Au bout d’un demi-jour de ce régime — même si je peux m’échapper dans les couloirs (est-ce que ce jour-là qu’une kinésithérapeute est venue vérifier si je marchais normalement et pouvais me déplacer sans encombre ? c’est probable, elle apportant l’unique nouvelle réjouissante à propos de mon actuel état de santé, en spécifiant que ma marche n’a été en rien affectée par mon accident) —, je n’en puis plus et demande à une aide-soignante s’il est possible de me mettre mon commensal, de plus en plus indésirable, sur écoute d’un casque qui permettrait de lui faire profiter des programmes télévisés — lesquels sont bien évidemment d’un tout autre choix de celui qui aurait été le mien, si j’avais le désir de subir la télévision…
Je note dans mon journal improvisé alors ces lignes lapidaires (et lacunaires), qui datent du lendemain :
« Le grand con de [voisin] »
(en fait, c’est mon partenaire de chambre qui me désigne ainsi lors l’une de ses conversations téléphoniques, pléthoriques, durant son séjour avec sa femme)
Je me serais [comprendre : je me suis empressé] de les lui mettre
(il s’agissait des écouteurs, livrés gratis par le "service télévision", en ces temps d’épidémie…)
Je lui [ai] offerts [sic] Télérama
(pour qu’il puisse consulter les programmes télévisés)
Ce n’est pas gagné !
(ajoutais-je, néanmoins impavide, certain de l’emporter, pied à pied, et de conquérir un peu plus de tranquillité…)
* * *
Il faut dire à sa décharge que nous nous sommes (très) progressivement bien entendus.
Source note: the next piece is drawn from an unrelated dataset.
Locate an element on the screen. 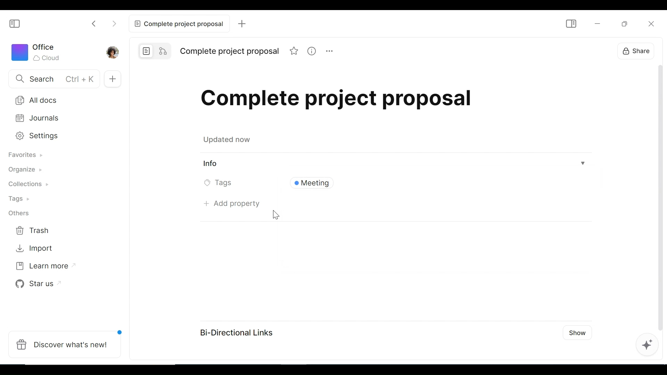 The image size is (667, 375). Add property is located at coordinates (230, 206).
Quand les écouteurs lui glissaient des oreilles après somnolence, je me chargeais, après m’être consciencieusement frotté les mains — à rebours d’un procurateur romain célèbre — de gel hydro-alcoolique, de les remettre, l’essentiel demeurant, si je ne pouvais échapper à mes interminables coups de téléphone, d’être délivré du mal télévisuel — et que subsiste, à l'Est de la chambre, une parcelle de paradis.